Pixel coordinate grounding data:
■ ■ ■

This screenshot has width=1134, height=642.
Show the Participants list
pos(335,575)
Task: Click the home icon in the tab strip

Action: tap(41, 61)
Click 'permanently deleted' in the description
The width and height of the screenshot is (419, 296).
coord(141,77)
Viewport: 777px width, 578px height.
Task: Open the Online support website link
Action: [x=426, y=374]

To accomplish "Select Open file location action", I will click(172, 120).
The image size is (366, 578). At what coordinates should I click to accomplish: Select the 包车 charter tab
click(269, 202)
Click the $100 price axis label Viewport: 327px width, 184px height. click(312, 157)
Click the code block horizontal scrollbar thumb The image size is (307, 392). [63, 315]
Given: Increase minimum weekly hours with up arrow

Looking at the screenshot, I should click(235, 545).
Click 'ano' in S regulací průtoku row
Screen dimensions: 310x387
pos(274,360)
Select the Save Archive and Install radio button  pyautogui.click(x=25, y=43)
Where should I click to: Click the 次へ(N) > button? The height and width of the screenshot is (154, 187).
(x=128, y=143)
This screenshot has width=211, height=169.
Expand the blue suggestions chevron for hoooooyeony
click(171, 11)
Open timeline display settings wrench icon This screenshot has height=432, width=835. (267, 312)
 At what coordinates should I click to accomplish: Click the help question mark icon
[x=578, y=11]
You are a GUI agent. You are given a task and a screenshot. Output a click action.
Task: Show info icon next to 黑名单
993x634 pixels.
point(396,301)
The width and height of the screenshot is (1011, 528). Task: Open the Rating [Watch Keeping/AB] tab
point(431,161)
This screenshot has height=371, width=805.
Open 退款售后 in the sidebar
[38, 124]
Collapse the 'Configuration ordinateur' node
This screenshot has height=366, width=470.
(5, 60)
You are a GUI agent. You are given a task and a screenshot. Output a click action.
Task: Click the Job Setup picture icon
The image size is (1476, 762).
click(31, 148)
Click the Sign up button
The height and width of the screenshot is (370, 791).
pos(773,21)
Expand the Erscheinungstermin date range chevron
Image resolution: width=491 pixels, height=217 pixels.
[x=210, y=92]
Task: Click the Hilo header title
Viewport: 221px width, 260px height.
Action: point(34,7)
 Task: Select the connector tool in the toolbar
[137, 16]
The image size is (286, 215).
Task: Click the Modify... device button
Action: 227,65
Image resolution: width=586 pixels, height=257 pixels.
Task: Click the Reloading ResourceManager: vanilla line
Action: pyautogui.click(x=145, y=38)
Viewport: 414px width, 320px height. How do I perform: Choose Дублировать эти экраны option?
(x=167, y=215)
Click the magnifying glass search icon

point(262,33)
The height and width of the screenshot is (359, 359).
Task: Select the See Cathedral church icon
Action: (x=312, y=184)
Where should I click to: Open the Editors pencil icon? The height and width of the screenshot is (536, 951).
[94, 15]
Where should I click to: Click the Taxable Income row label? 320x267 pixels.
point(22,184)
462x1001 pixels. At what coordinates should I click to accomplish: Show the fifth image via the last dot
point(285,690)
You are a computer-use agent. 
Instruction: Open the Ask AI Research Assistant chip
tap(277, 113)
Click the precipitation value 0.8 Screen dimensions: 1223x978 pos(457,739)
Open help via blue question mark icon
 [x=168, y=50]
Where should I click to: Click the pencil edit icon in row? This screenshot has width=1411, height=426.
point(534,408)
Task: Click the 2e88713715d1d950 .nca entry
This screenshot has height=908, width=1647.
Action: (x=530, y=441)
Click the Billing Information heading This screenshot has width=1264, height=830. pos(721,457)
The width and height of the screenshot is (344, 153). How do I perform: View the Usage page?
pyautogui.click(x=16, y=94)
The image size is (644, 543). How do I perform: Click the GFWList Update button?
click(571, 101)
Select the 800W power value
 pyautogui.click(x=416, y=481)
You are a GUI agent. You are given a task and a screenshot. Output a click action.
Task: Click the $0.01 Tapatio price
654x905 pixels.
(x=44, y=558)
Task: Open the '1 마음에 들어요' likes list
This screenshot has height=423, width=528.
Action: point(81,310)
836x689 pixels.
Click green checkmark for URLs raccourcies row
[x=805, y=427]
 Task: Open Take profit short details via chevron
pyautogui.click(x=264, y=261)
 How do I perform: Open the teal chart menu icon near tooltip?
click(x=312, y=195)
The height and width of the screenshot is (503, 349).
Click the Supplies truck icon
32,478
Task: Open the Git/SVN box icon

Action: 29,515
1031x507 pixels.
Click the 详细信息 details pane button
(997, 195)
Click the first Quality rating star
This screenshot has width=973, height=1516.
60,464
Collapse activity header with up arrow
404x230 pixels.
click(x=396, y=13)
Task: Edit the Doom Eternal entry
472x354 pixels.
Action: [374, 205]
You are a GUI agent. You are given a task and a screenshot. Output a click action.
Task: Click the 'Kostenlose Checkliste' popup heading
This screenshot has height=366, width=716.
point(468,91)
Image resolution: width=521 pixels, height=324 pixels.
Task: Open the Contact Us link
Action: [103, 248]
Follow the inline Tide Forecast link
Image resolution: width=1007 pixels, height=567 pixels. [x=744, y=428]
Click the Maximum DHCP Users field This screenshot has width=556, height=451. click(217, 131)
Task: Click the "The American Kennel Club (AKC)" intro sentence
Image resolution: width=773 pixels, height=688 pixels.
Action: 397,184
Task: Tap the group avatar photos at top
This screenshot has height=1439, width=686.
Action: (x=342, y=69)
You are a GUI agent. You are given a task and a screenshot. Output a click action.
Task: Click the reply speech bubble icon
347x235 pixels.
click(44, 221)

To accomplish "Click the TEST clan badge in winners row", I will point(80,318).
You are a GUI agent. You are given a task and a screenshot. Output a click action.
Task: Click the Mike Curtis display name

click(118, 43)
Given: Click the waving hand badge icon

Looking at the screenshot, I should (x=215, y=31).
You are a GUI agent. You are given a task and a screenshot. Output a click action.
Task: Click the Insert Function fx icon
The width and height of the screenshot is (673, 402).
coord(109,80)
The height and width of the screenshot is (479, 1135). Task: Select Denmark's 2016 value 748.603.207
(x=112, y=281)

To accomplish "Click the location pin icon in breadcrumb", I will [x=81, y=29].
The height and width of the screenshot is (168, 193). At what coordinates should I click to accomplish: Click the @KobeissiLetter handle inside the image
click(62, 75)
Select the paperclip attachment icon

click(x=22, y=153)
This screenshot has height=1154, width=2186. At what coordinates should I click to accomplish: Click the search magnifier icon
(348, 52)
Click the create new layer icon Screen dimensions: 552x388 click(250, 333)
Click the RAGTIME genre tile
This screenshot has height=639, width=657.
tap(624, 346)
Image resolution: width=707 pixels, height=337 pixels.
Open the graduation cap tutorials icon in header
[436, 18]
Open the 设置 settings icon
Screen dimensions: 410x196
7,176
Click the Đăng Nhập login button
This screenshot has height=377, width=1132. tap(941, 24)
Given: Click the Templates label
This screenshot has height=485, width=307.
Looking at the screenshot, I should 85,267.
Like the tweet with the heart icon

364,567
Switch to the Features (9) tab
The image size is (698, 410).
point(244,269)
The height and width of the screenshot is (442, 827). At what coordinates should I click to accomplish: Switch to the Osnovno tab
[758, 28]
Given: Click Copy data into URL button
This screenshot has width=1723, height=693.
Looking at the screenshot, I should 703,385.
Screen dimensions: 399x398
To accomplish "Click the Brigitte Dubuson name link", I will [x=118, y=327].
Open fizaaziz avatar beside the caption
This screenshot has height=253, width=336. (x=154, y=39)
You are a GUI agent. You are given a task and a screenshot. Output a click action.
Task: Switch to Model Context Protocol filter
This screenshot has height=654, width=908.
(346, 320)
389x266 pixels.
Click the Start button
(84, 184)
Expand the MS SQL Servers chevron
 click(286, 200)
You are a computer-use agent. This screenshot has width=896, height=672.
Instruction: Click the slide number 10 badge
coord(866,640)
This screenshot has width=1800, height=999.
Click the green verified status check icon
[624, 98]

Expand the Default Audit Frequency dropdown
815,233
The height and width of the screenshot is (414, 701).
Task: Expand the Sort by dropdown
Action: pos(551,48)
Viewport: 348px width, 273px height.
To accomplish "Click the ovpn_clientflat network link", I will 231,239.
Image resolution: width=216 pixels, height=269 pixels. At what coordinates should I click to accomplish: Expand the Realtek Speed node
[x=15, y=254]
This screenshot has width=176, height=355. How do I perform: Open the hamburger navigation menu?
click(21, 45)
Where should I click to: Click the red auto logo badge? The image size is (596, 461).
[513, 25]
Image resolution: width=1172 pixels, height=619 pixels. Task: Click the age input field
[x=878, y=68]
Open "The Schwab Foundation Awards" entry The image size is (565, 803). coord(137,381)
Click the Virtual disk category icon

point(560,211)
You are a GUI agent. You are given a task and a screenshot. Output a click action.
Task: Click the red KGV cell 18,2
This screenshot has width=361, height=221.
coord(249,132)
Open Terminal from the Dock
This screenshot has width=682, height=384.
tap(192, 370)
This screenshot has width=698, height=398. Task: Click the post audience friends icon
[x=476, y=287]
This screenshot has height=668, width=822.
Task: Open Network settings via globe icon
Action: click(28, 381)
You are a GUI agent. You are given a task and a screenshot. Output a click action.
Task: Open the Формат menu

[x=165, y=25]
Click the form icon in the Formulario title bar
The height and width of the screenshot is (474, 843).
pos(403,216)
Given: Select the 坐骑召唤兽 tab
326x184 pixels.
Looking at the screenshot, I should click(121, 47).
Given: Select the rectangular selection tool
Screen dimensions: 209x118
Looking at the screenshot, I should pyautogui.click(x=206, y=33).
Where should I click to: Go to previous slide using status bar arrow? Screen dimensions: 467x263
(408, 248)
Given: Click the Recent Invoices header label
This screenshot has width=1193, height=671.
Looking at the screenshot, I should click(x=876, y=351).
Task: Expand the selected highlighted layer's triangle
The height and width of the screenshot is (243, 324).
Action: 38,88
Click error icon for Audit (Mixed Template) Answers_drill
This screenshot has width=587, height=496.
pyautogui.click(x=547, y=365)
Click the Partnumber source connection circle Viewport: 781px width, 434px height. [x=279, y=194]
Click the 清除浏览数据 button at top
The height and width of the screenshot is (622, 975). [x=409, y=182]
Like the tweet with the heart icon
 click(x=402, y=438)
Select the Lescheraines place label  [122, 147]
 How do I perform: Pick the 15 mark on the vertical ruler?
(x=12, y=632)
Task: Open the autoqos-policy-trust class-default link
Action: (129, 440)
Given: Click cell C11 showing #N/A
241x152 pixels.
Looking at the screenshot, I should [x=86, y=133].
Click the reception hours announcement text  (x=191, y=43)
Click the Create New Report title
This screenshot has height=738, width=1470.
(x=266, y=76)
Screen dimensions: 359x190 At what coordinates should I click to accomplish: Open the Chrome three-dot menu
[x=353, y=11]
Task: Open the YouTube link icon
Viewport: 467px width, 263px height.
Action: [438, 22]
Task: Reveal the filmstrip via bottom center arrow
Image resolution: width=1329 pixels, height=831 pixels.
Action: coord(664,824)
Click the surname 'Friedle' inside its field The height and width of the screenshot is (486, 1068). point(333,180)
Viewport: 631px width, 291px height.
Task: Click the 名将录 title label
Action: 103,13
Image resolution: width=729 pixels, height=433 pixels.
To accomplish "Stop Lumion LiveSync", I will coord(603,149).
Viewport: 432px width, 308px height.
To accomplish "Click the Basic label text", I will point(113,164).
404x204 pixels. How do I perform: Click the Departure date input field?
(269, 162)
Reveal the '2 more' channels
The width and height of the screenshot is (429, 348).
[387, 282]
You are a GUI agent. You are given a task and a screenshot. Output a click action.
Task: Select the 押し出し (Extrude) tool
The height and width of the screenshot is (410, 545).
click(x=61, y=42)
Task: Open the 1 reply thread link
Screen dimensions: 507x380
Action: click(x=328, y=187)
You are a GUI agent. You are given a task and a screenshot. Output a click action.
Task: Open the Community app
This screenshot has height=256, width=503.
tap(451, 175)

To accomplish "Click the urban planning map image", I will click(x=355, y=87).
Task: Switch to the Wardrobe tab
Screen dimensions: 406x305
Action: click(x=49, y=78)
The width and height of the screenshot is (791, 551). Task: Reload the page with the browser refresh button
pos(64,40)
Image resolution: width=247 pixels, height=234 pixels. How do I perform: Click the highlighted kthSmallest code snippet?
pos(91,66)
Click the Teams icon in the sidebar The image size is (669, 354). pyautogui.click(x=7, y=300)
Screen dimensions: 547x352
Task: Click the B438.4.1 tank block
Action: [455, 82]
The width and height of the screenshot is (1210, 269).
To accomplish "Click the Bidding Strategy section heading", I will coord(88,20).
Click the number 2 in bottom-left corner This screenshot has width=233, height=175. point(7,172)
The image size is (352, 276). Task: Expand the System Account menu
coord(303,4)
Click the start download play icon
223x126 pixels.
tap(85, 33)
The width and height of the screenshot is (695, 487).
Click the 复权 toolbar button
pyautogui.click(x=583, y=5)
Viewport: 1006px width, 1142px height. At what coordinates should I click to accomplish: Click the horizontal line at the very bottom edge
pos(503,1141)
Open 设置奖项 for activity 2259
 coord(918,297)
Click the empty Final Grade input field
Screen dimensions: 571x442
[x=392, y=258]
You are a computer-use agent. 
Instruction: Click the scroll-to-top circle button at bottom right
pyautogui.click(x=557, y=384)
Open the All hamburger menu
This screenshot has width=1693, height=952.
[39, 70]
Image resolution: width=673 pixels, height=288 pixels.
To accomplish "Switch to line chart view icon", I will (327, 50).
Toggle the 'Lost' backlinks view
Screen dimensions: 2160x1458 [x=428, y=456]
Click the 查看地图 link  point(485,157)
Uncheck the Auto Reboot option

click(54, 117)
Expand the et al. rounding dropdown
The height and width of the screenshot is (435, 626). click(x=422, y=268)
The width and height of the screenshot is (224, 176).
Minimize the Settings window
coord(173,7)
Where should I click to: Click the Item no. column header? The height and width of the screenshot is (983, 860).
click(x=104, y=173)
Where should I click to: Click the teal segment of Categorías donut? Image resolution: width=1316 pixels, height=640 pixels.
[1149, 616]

■ ■ ■

Work order: Copy out all the lines of the records that include "cell".

Your response:
Task: Click the red KGV cell 18,2
Given: Click cell C11 showing #N/A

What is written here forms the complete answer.